The TV film itself is a documentary of the work, which serves primarily to show the process and is only indirectly capable of influencing the community in question. The place, its local milieu, is essential for the processing of a truly traumatic experience. As a result, social processes cannot take place in exactly the same way in different time-space contexts. In a narrow sense, this social trauma is specific to a particular community, for whom the climax of the strike, i.e. the battle itself, became a traumatising event for the whole community. Thus, we can conclude that the past, memory, and thus trauma have a spatiality. In this case, they are bound to a specific place and most likely can be resolved most effectively at that same place. By necessity, this major ‘conflict management training’ also had to take place on the border of the village in question. Relph’s observation about places supports the idea that the long-term identity of places depends not only on their physical environment, but also on the events that take place there and the meanings that individuals and groups associate with them, created by people’s experiences and intentions.[7] In this sense, Deller’s social action, as an artistic event, created a site of memory that can be a basis for reconciliation in local society. From this point of view, The Battle of Orgreave can be seen as a novel monument and place of remembrance, and how long it remains so, whether it has and will have an afterlife, is now primarily up to the local inhabitants. However, as Nora argues, the stubborn and organised extraction of memory, its transformation into history, obliges each community to redefine its identity by reviving its own history. The duty of memory makes everyone a historian of themselves.[8]

 Jeremy Deller, in his large-scale re-enactment The Battle of Orgreave, recreates the social trauma of the event through the actual place and its identity, involving as many former participants as possible in order to process the traumatic event.


[1]    Morris, Michael: Making The Battle of Orgreave, 2002.

https://www.artangel.org.uk/project/the-battle-of-orgreave/

[2]    The Storming of the Winter Palace, directed by: Nikolai Evreinov, 1920, 90 min

[3]    Dickinson, Rod – Edler, Graeme – Rushton, Steve: The Milgram Re-enactment, 2002.

https://www.roddickinson.net/pages/milgram/project-synopsis.php

[4]    Castells, Manuel: The Rise of the Network Society, in: The Information AgeEconomy, Society and Culture, 1., 1996, p. 21.

[5]    https://www.artangel.org.uk/project/the-battle-of-orgreave/

[6]    Rüsen, Jörn: Trauma and Mourning in Historical Thinking, Journal of Interdisciplinary Studies in History and Archaeology, vol. 1, No.1, Summer, 2004, pp. 10–21.

[7]    Relph, Edward: Place and Placelessness, London, Pion, 1976, p. 156.

[8]    Nora, Pierre: Between Memory and History: Les Lieux de Mémoire, in: Representations, No. 26, Special Issue: Memory and Counter-Memory, Spring, 1989, University of California Press, pp. 7–24, here p. 15.

• _Supplied information_
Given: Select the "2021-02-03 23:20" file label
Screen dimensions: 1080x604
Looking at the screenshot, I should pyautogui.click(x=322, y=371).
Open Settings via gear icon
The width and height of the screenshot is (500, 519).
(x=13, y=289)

--

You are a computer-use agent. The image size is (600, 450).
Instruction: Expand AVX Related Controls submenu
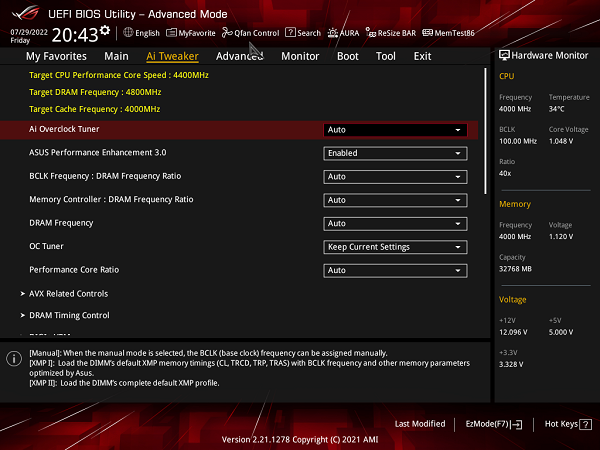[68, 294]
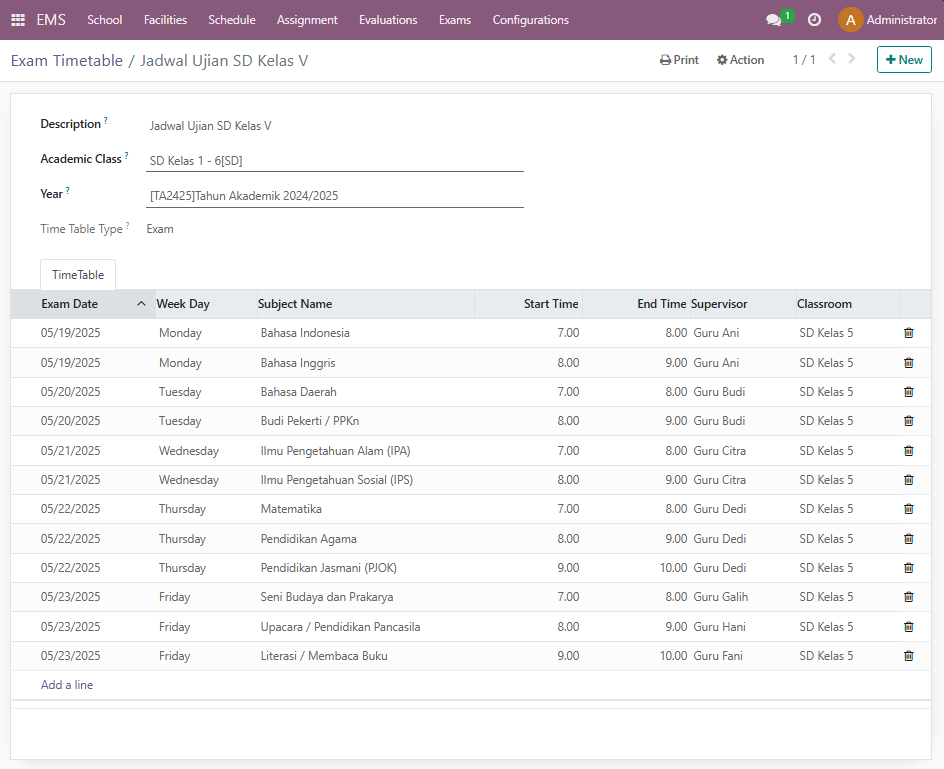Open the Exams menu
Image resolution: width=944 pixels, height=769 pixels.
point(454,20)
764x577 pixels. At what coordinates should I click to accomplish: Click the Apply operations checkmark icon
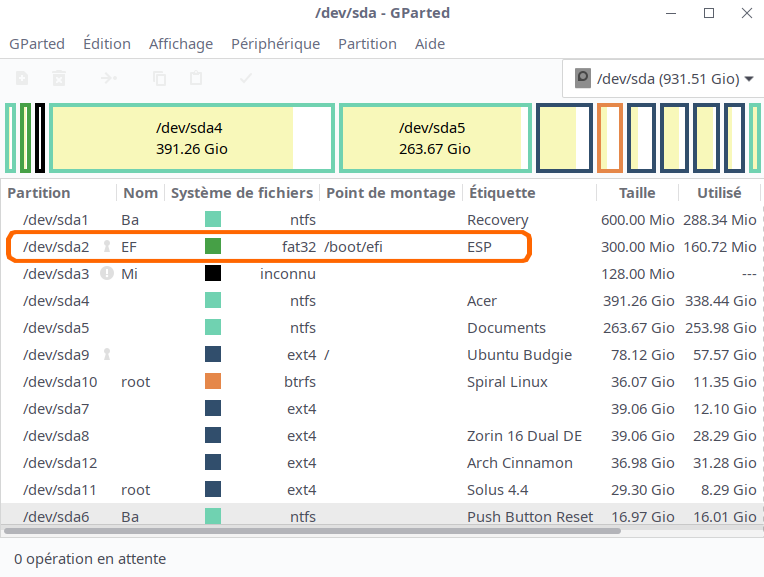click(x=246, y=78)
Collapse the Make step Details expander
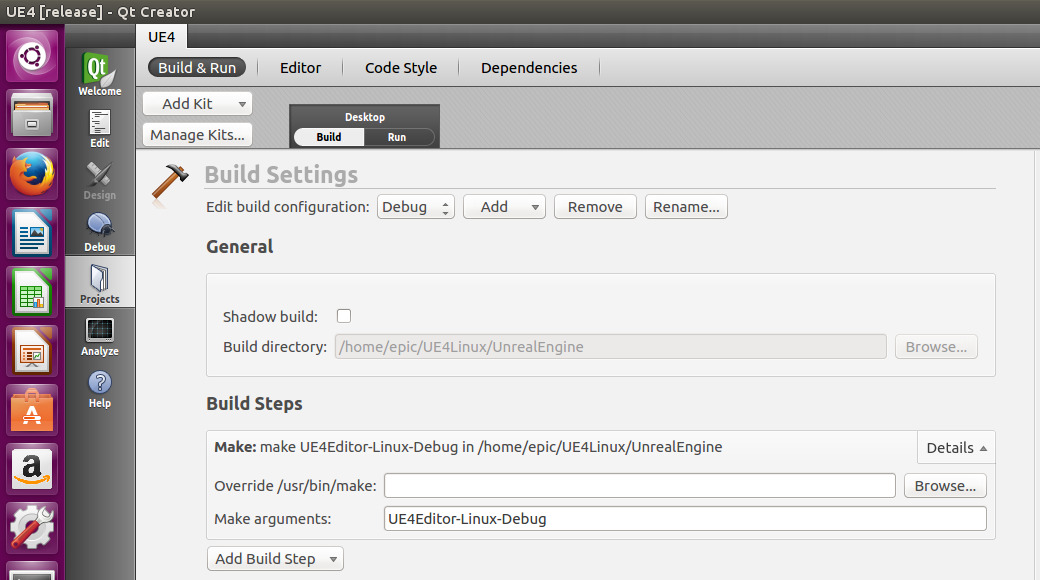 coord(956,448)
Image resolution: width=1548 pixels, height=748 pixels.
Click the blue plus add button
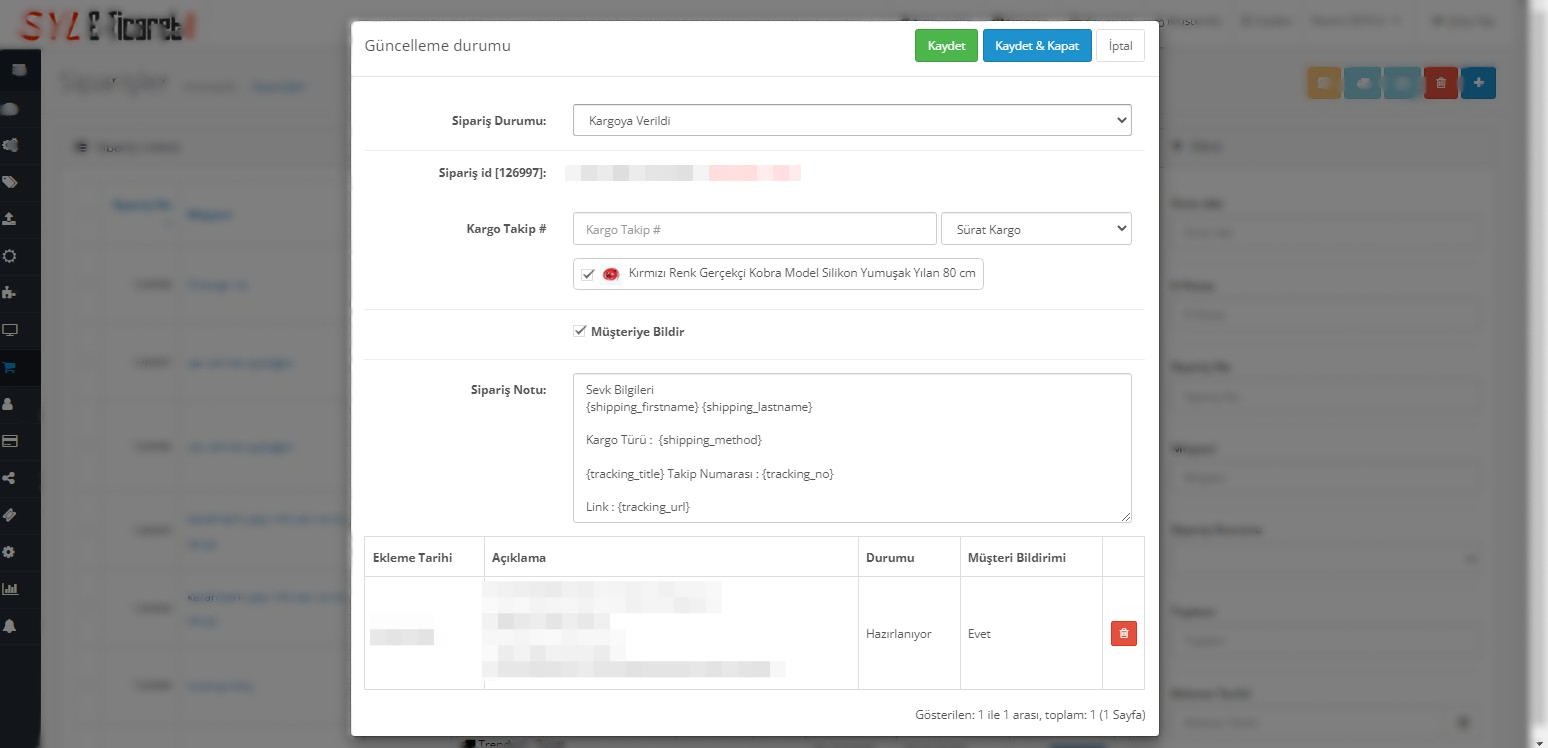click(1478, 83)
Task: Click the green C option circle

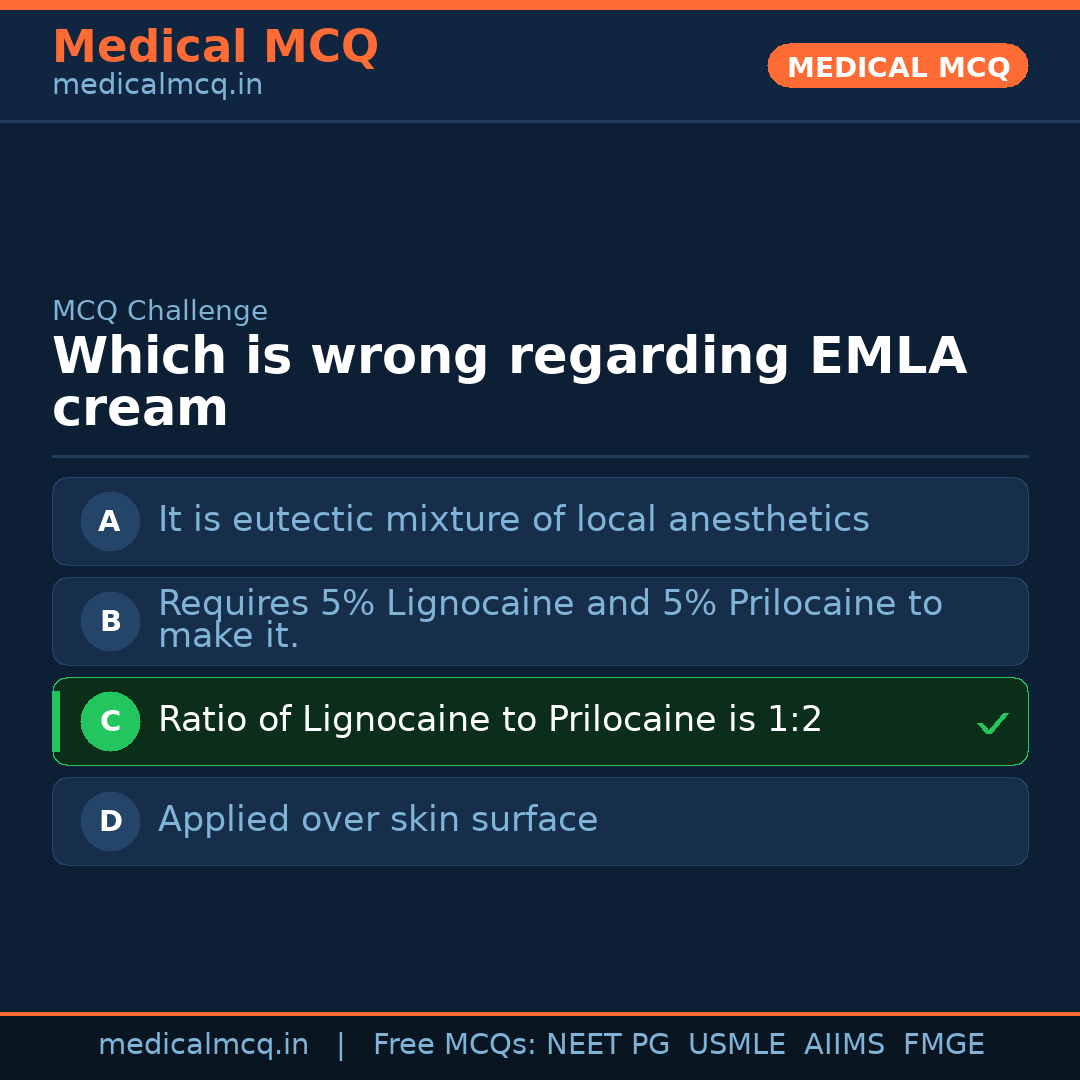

==

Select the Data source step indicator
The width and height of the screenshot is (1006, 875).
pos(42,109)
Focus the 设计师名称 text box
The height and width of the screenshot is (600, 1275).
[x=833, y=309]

• _Task directions_
From the passage on The Battle of Orgreave, retype word for word the stretch from "[3]    Dickinson, Rod" through "1976, p. 156.".

• _Final answer_
[3]    Dickinson, Rod – Edler, Graeme – Rushton, Steve: The Milgram Re-enactment, 2002.

https://www.roddickinson.net/pages/milgram/project-synopsis.php

[4]    Castells, Manuel: The Rise of the Network Society, in: The Information AgeEconomy, Society and Culture, 1., 1996, p. 21.

[5]    https://www.artangel.org.uk/project/the-battle-of-orgreave/

[6]    Rüsen, Jörn: Trauma and Mourning in Historical Thinking, Journal of Interdisciplinary Studies in History and Archaeology, vol. 1, No.1, Summer, 2004, pp. 10–21.

[7]    Relph, Edward: Place and Placelessness, London, Pion, 1976, p. 156.